=== TEKS YANG DIBERIKAN ===
::::::::
Hal konkret yang dapat dilihat di lapangan adalah sampai sekarang
Departemen Perhubungan belum mampu menyelesaikan masalah angkutan umum,
baik yang berbasis rel, laut, udara, maupun darat. Contoh konkret adalah
permasalahan angkutan Lebaran yang tidak pernah tuntas, padahal masalah
ini muncul sejak 30 tahun lalu. Saatnya ada terobosan dari Departemen
Perhubungan untuk menyelesaikan angkutan Lebaran sehingga dapat
memperlancar perjalanan warga, baik dalam satu pulau maupun antarpulau.
Di Jawa, yang tingkat komuternya tinggi, terutama dari/menuju Jakarta,
Departemen Perhubungan belum mampu memecahkan kebutuhan angkutan akhir
pekan, terutama yang berbasis rel. Ketidakmampuan Departemen Perhubungan
menyelesaikan masalah transportasi itu juga terjadi di perkotaan. Hal
itu tecermin dari kondisi transportasi umum di Jakarta, Surabaya,
Makassar, Medan, dan kota-kota besar lainnya yang cenderung memburuk dan
digantikan oleh dominasi kendaraan pribadi, yang bikin macet dan polusi.

Departemen Perhubungan mencoba mendorong daerah mengembangkan angkutan
umum massal dengan memberikan bantuan bus kepada beberapa daerah yang
mau melaksanakan pengembangan angkutan umum massal. Tapi, karena tidak
didasari dengan konsep yang jelas, terutama menyangkut soal
operasionalisasinya, bantuan bus itu di beberapa kota kurang efektif
karena adanya penolakan dari operator. Satu hal yang perlu diapresiasi
dari kinerja Departemen Perhubungan adalah adanya beberapa langkah maju,
seperti pengadaan kereta ekonomi AC di wilayah Jabodetabek, penambahan
jam operasi kereta di Jakarta sampai malam hari, perbaikan
stasiun-stasiun kereta api, perbaikan gerbang kereta api, perbaikan
pelabuhan, dan pembangunan beberapa bandara di sejumlah daerah. Tapi
semuanya itu jauh lebih lamban bila dibandingkan dengan percepatan
tuntutan masyarakat.
::::::::
=== TUGAS ANDA ===
Salin dengan tepat bagian dari teks tentang angkutan umum, mulai dari kata "Departemen Perhubungan mencoba" dan berlanjut hingga kata "tuntutan masyarakat.". Catatan berikut tidak berkaitan dengan teks tentang angkutan umum di atas.

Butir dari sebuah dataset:
::::::::
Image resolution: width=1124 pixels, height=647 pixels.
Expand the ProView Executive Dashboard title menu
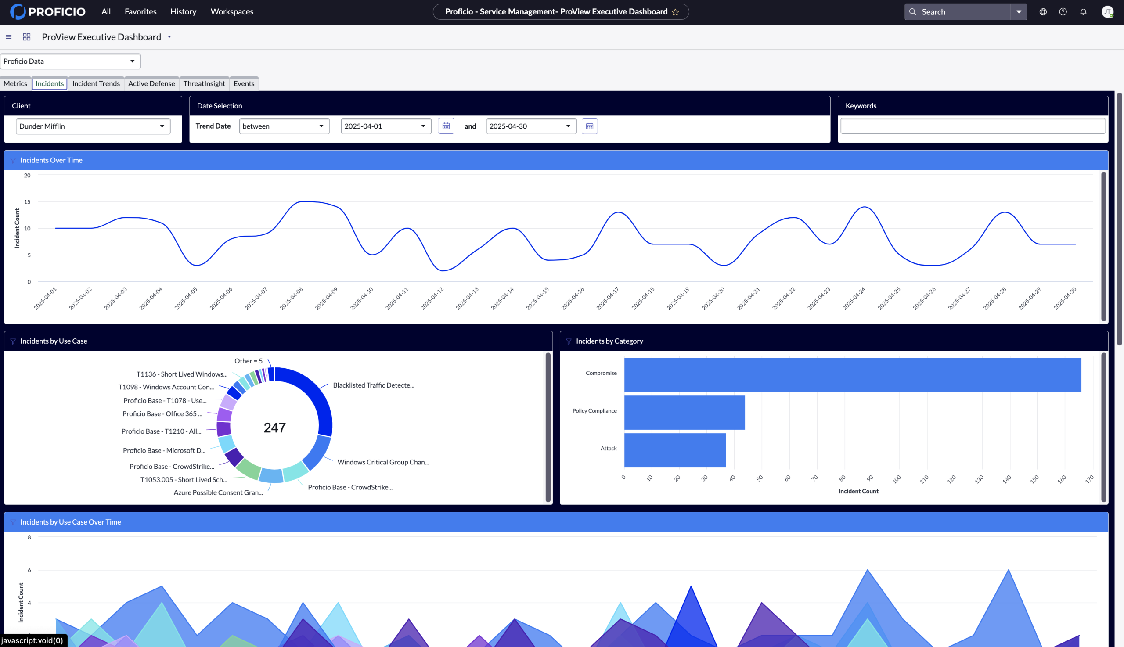click(169, 37)
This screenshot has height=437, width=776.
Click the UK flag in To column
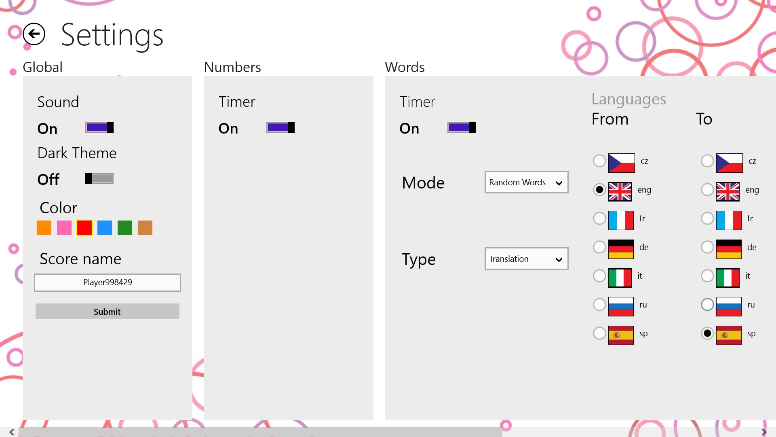coord(728,191)
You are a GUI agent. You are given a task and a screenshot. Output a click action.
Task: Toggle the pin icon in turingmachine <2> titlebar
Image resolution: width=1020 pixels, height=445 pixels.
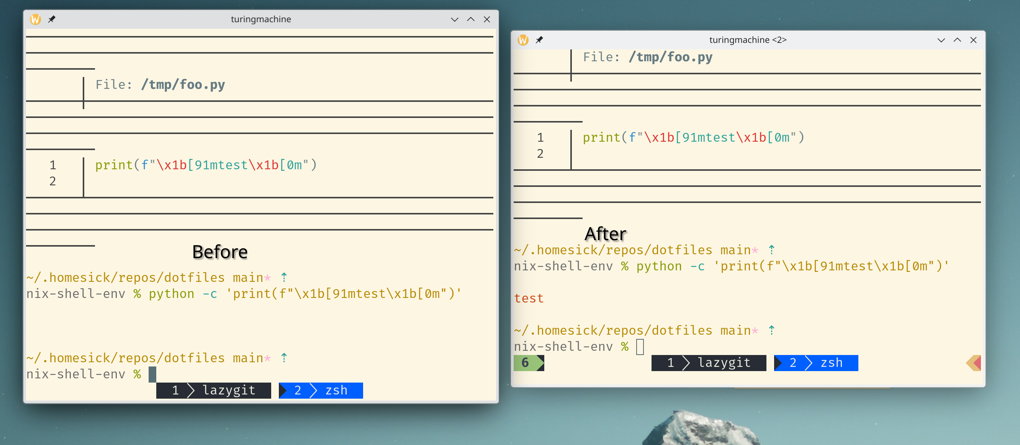coord(539,40)
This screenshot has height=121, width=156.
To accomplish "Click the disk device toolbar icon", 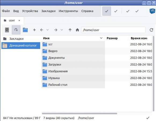I will pos(7,30).
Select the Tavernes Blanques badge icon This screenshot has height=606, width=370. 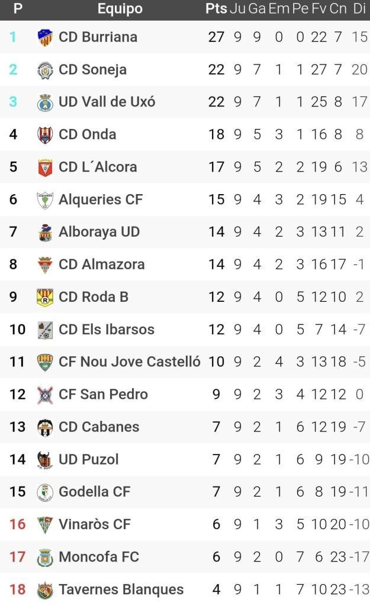click(45, 589)
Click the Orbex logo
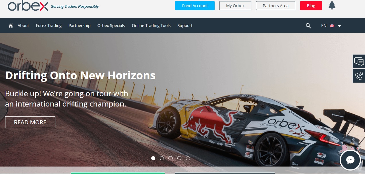This screenshot has width=365, height=174. pyautogui.click(x=28, y=6)
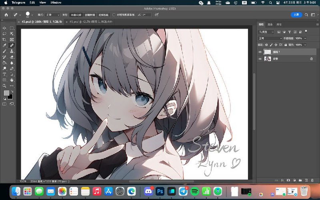Toggle visibility of the 背景 layer
The height and width of the screenshot is (200, 320).
(x=260, y=59)
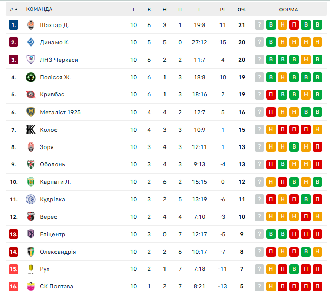Click the Polissia Zh. club logo
This screenshot has height=296, width=330.
31,77
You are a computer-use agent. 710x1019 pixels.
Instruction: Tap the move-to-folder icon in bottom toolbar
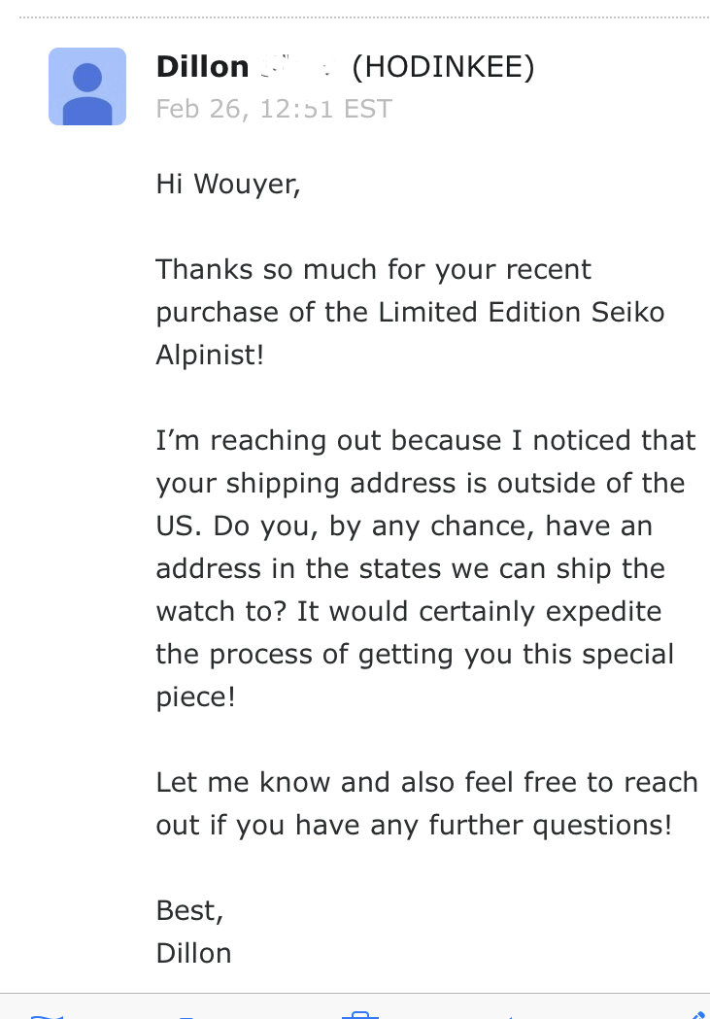tap(186, 1017)
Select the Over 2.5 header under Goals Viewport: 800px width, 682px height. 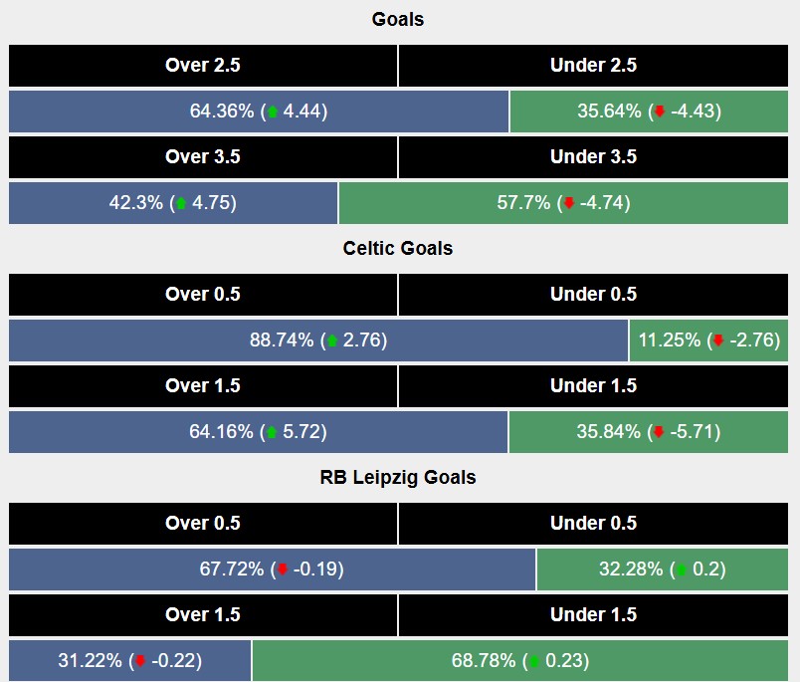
::::::::
=== HASIL YANG BENAR ===
Departemen Perhubungan mencoba mendorong daerah mengembangkan angkutan
umum massal dengan memberikan bantuan bus kepada beberapa daerah yang
mau melaksanakan pengembangan angkutan umum massal. Tapi, karena tidak
didasari dengan konsep yang jelas, terutama menyangkut soal
operasionalisasinya, bantuan bus itu di beberapa kota kurang efektif
karena adanya penolakan dari operator. Satu hal yang perlu diapresiasi
dari kinerja Departemen Perhubungan adalah adanya beberapa langkah maju,
seperti pengadaan kereta ekonomi AC di wilayah Jabodetabek, penambahan
jam operasi kereta di Jakarta sampai malam hari, perbaikan
stasiun-stasiun kereta api, perbaikan gerbang kereta api, perbaikan
pelabuhan, dan pembangunan beberapa bandara di sejumlah daerah. Tapi
semuanya itu jauh lebih lamban bila dibandingkan dengan percepatan
tuntutan masyarakat.